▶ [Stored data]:
— BEGIN —

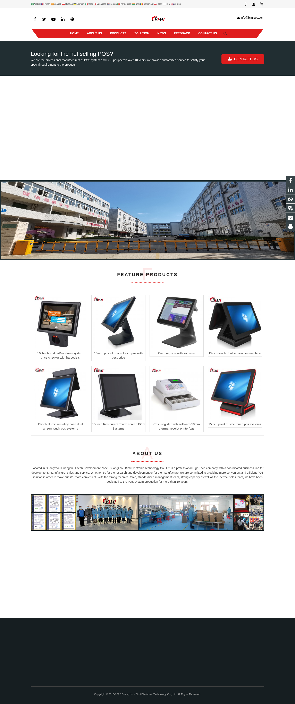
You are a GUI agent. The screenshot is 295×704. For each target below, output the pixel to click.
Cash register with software (176, 434)
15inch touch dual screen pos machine (235, 434)
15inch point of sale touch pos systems (234, 505)
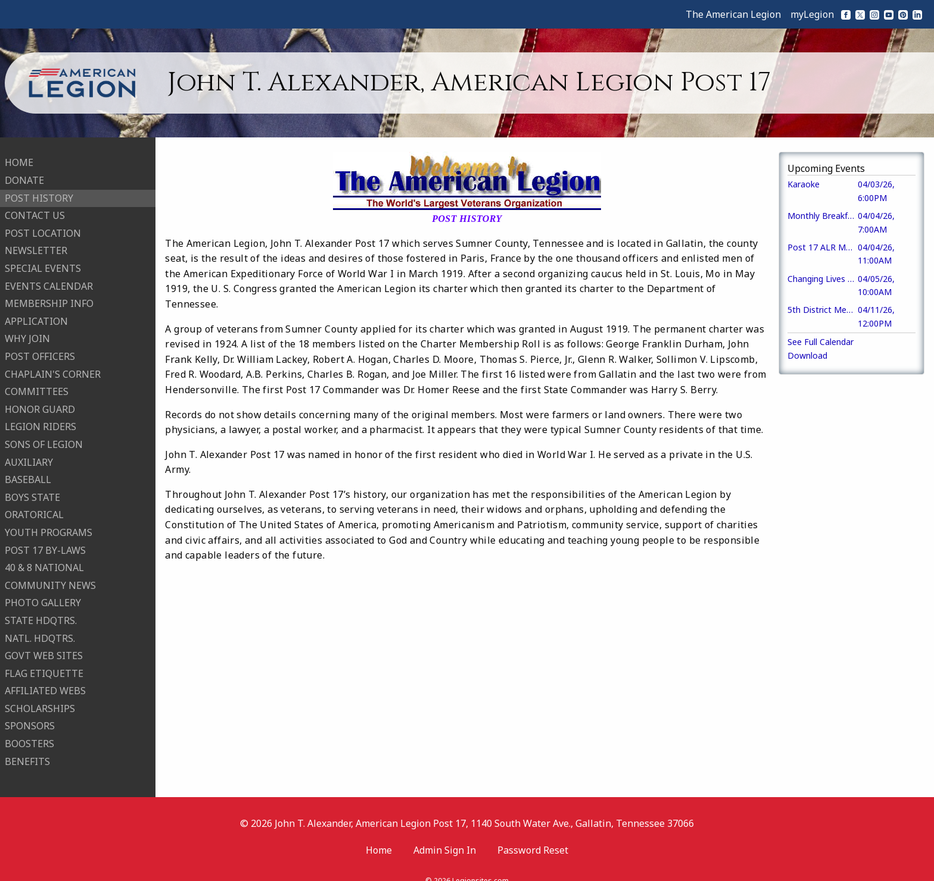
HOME (19, 155)
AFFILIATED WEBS (45, 683)
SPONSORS (30, 718)
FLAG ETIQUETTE (44, 665)
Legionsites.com (480, 866)
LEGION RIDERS (40, 419)
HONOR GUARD (40, 401)
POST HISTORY (39, 190)
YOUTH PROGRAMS (48, 524)
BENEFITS (27, 753)
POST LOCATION (43, 225)
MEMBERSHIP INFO (49, 296)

— END —

▶ [GOAL]: Pick out and copy each line of the listing above that contains the string "touch", treating uppercase and lowercase letters as different.

▶ [ANSWER TO THIS TASK]:
15inch touch dual screen pos machine (235, 434)
15inch point of sale touch pos systems (234, 505)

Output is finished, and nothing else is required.